Beirut, The Rip Tide: HuffPost Review

Beirut Gets Sounds Younger On

When Zach Condon arrived in 2006 with his debut album Gulag Orkestar, he presented pretty much a fully formed musical vision, however left-field it was. At a time when indie music was beginning to fall to the proliferation of hyphenated sub-genres, Condon was offering perhaps the most bizarre of them all: Balkan-indie (or, call it what you want). Whether it sounded like Eastern European circus music or the second coming of Neutral Milk Hotel, it was clear the young man had brass.

Since then Condon has explored several corners of the musical globe, dabbling in French chanson, Mexican funeral dirges, and shimmering synth pop. He executed each with the familiarity of an old hand. He sang like Jacques Brel, Serge Gainsbourg, or Yves Montand; his song catalogue read more like a book of postcards.

One thing that was (and remains) easy to lose in this maelstrom of world travelling is how young Condon really is. Speaking to the New York Times Zach Condon explained that the impetus for the stripped down sound of Beirut’s third full-length The Rip Tide was he had begun to feel like “a dilettante with instruments.” Really Condon seemed more like the musical Max Fisher, precocious and preternaturally talented; posturing like a man twice his age who has a taste in fine wines and exotic literature.

This time around Condon seems to personify the Dylan lyric: “I was so much older then, I’m younger than that now.” Condon’s songwriting and palette have matured into a wonderfully adolescent focusing of pop. His melodic turns, always his strongest asset, are now forefronted rather than buried beneath horn swells and string sections. Condon even mined the catalogues of his youth, recycling a shelved melody he wrote when he was 17 for the song “East Harlem.”

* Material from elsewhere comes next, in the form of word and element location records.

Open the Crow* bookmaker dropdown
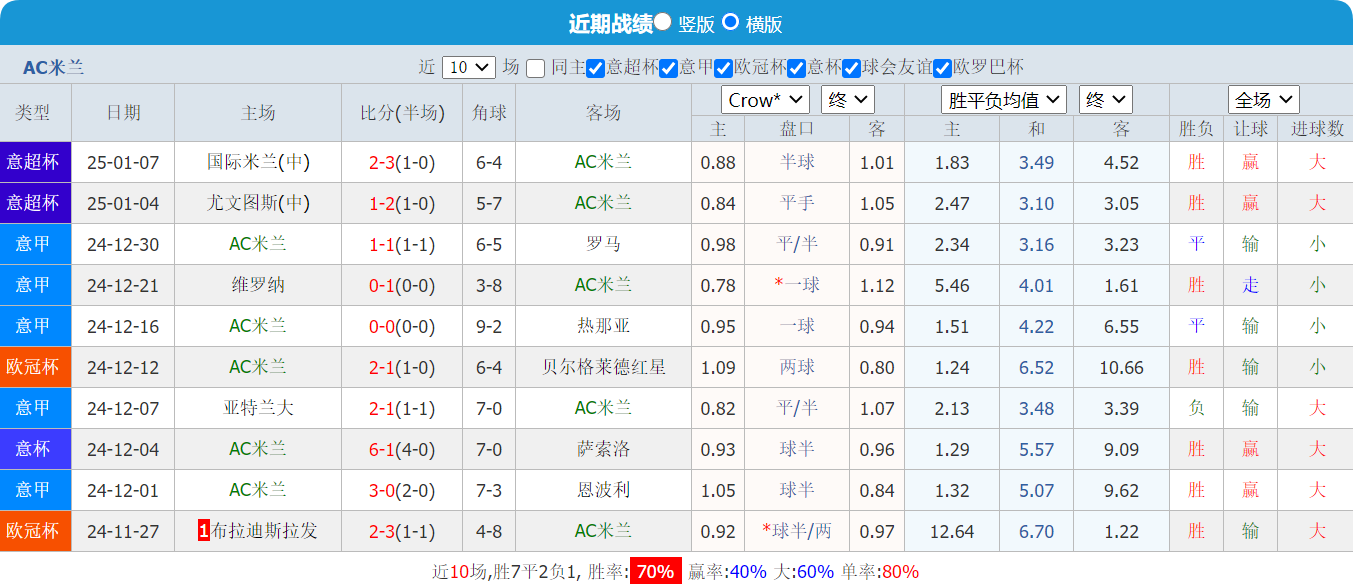This screenshot has height=584, width=1353. 764,100
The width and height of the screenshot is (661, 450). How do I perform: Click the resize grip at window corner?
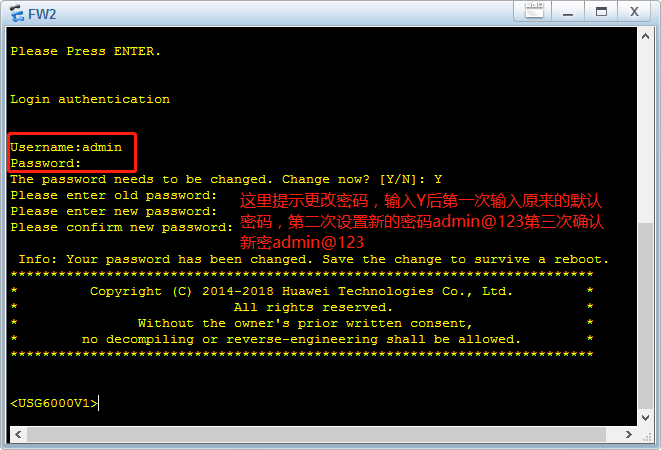click(x=647, y=437)
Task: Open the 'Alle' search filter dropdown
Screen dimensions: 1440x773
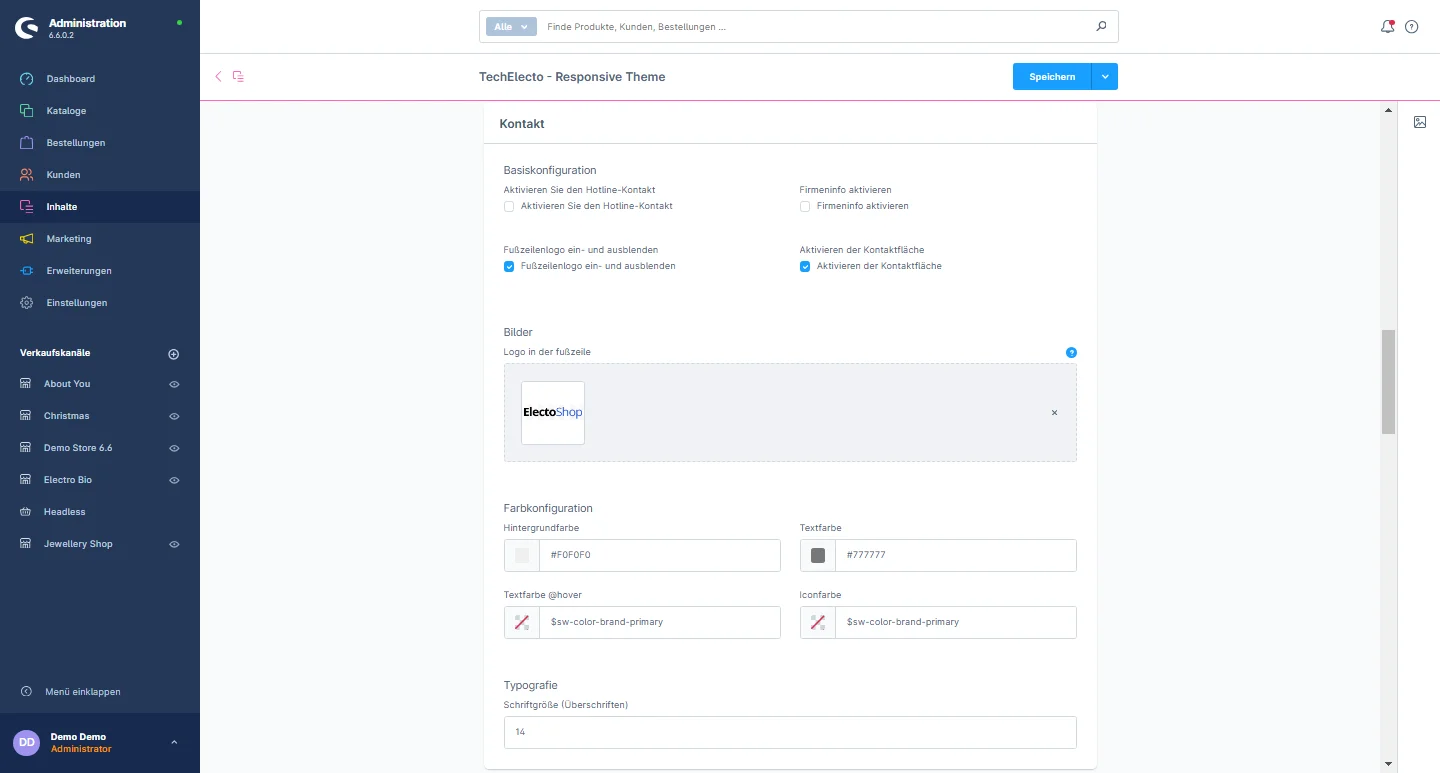Action: pyautogui.click(x=511, y=27)
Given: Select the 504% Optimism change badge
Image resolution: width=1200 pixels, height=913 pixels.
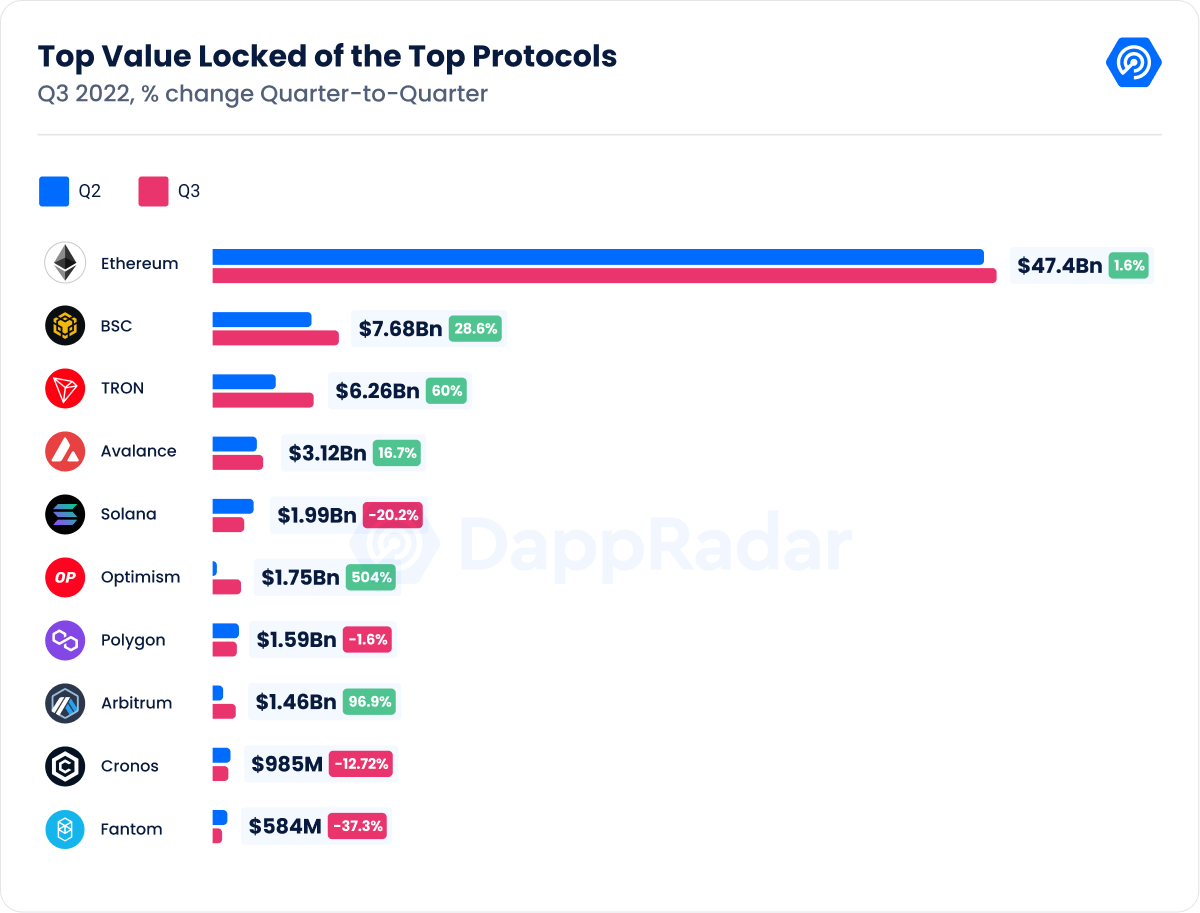Looking at the screenshot, I should coord(371,577).
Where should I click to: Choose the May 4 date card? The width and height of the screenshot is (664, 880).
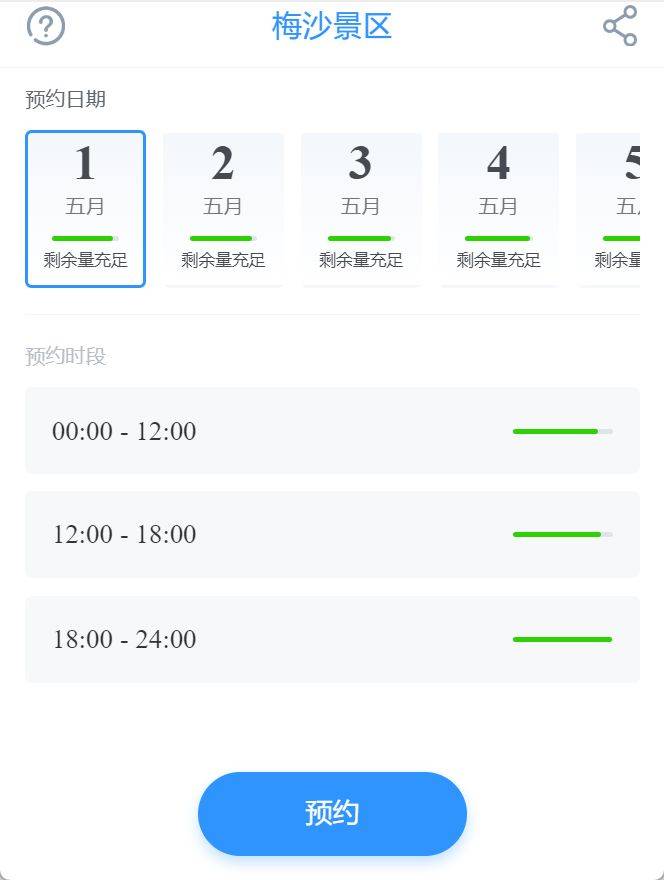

The geographical musings of songs like “East Harlem” and “Santa Fe” (his home town) continue his spirit-of-the-flaneur observations that have become his lyrical bedrock. Yet these songs bear a noticeably more western influence than his previous works. They sport restrained, sleek pop arrangements, and mostly discard the baroque brass-and-string ornamentation of Gulag Orkestar and The Flying Club Cup. That’s not to say that they’ve dumbed themselves down; accessibility does not equal lack of artistic vision. Condon’s songwriting is at its strongest here. The album title is an appropriate metaphor -- Condon channels his ocean of influences into a formidably focused current. The attentive orchestration still remains, and those horns that debuted on Gulag Orkestar still feature heavily, just less so.

“Santa Fe” especially will take those familiar with Beirut by surprise. This is a straightforward pop confection; it could be on the radio. The driving synthesizer and percussion provide a solid foundation on which Condon builds his most hummable melody. The theatricality of his earlier vocal work is still there, it just appears in service of tighter, less meandering, melodies.

One of my favorite things about Beirut was this neat little trick they would often execute about ¾ of the way through a song. There they would strip away most of the instrumentation and introduce a nifty melody that was often the strongest part of the track. From there they would build the layers back up to a slow, strong crescendo. Here that trick is watered down a bit. You can still find it in songs like "Payne’s Bay" or "Vagabond" but the contrast, and thus the effect of the coda, is diminished with the classic Beirut ¾ feeling spread across the whole song.

The closest Beirut ancestor to The Rip Tide is probably the Realpeople Holland EP (Realpeople being, coincidentally, the name of Condon's first recording project). The steady, synthy constructions share much with Condon’s most recent popular music offering. The album's ergonomic redesign makes the running time seem considerably shorter than it is. Though at just over thirty minutes The Rip Tide clocks in at a similar length to Gulag Orkestar, it seems to breeze by in half as much time as its older sibling. If you found yourself in the camp that considered Gulag Orkestar (Or TFCC for that matter) to be “Eastern European circus music crap,” then now is the time to give Beirut a second chance. If you count yourself among those who loved Beirut from the beginning, well then, buy the album obviously -- there’s a good chance it will be your favorite.